#### Load environment variables

In [1]:
import os
from dotenv import load_dotenv
load_dotenv()

# To call openai models
os.environ["OPENAI_API_KEY"] = os.getenv("OPENAI_API_KEY")

# To use LangSmith
os.environ["LANGCHAIN_API_KEY"] = os.getenv("LANGCHAIN_API_KEY")
os.environ["LANGCHAIN_TRACING_V2"] = "true"
os.environ["LANGCHAIN_PROJECT"] = os.getenv("LANGCHAIN_PROJECT")

#### Setup 

In [2]:
from langchain_core.prompts import FewShotPromptTemplate, PromptTemplate
from langchain_core.pydantic_v1 import BaseModel
from langchain_openai import ChatOpenAI
from langchain_experimental.tabular_synthetic_data.openai import (
    OPENAI_TEMPLATE,
    create_openai_data_generator,
)
from langchain_experimental.tabular_synthetic_data.prompts import (
    SYNTHETIC_FEW_SHOT_PREFIX,
    SYNTHETIC_FEW_SHOT_SUFFIX,
)

#### Define Your Data Model

In [3]:
class MedicalBilling(BaseModel):
    patient_id: int
    patient_name: str
    diagnosis_code: str
    procedure_code: str
    total_charge: float
    insurance_claim_amount: float

#### Sample data

In [4]:
examples = [
    {
        "example": """Patient ID: 123456, Patient Name: John Doe, Diagnosis Code: 
        J20.9, Procedure Code: 99203, Total Charge: $500, Insurance Claim Amount: $350"""
    },
    {
        "example": """Patient ID: 789012, Patient Name: Johnson Smith, Diagnosis 
        Code: M54.5, Procedure Code: 99213, Total Charge: $150, Insurance Claim Amount: $120"""
    },
    {
        "example": """Patient ID: 345678, Patient Name: Emily Stone, Diagnosis Code: 
        E11.9, Procedure Code: 99214, Total Charge: $300, Insurance Claim Amount: $250"""
    },
]

#### Create a Prompt Template

In [5]:
OPENAI_TEMPLATE = PromptTemplate(input_variables=["example"], template="{example}")
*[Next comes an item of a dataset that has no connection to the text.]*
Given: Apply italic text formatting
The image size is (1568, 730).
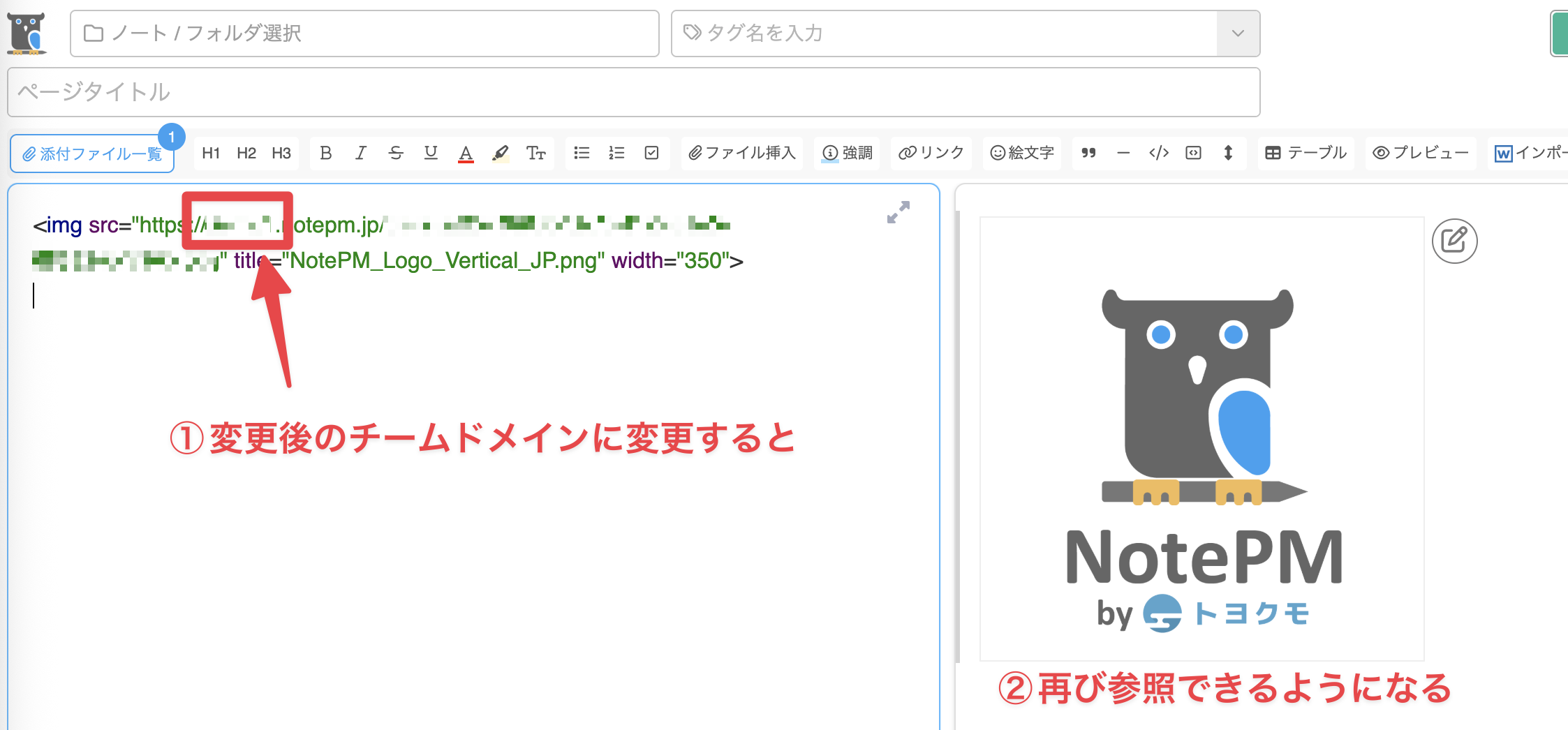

prompt_template = FewShotPromptTemplate(
    prefix=SYNTHETIC_FEW_SHOT_PREFIX,
    examples=examples,
    suffix=SYNTHETIC_FEW_SHOT_SUFFIX,
    input_variables=["subject", "extra"],
    example_prompt=OPENAI_TEMPLATE,
)

#### Creating the Data Generator

In [6]:
synthetic_data_generator = create_openai_data_generator(
    output_schema=MedicalBilling,
    llm=ChatOpenAI(
        temperature=1
    ),  # You'll need to replace with your actual Language Model instance
    prompt=prompt_template,
)

#### Generate Synthetic Data

In [7]:
synthetic_results = synthetic_data_generator.generate(
    subject="medical_billing",
    extra="the name must be chosen at random. Make it something you wouldn't normally choose.",
    runs=10,
)

In [8]:
synthetic_results

[MedicalBilling(patient_id=456789, patient_name='Isabella Rodriguez', diagnosis_code='H10.9', procedure_code='99204', total_charge=400.0, insurance_claim_amount=300.0),
 MedicalBilling(patient_id=123456, patient_name='Samantha Anderson', diagnosis_code='F32.9', procedure_code='99215', total_charge=250.0, insurance_claim_amount=200.0),
 MedicalBilling(patient_id=987654, patient_name='Aiden Thompson', diagnosis_code='H20.9', procedure_code='99213', total_charge=350.0, insurance_claim_amount=275.0),
 MedicalBilling(patient_id=246810, patient_name='Harper Johnson', diagnosis_code='K50.1', procedure_code='99203', total_charge=300.0, insurance_claim_amount=250.0),
 MedicalBilling(patient_id=246810, patient_name='Xavier Perez', diagnosis_code='M54.5', procedure_code='99212', total_charge=275.0, insurance_claim_amount=225.0),
 MedicalBilling(patient_id=123456, patient_name='Jasper Smith', diagnosis_code='S72.01', procedure_code='99214', total_charge=400.0, insurance_claim_amount=300.0),
 Medic

In [22]:
medical_bill=synthetic_results[0]
print(medical_bill.json())

{"patient_id": 456789, "patient_name": "Isabella Rodriguez", "diagnosis_code": "H10.9", "procedure_code": "99204", "total_charge": 400.0, "insurance_claim_amount": 300.0}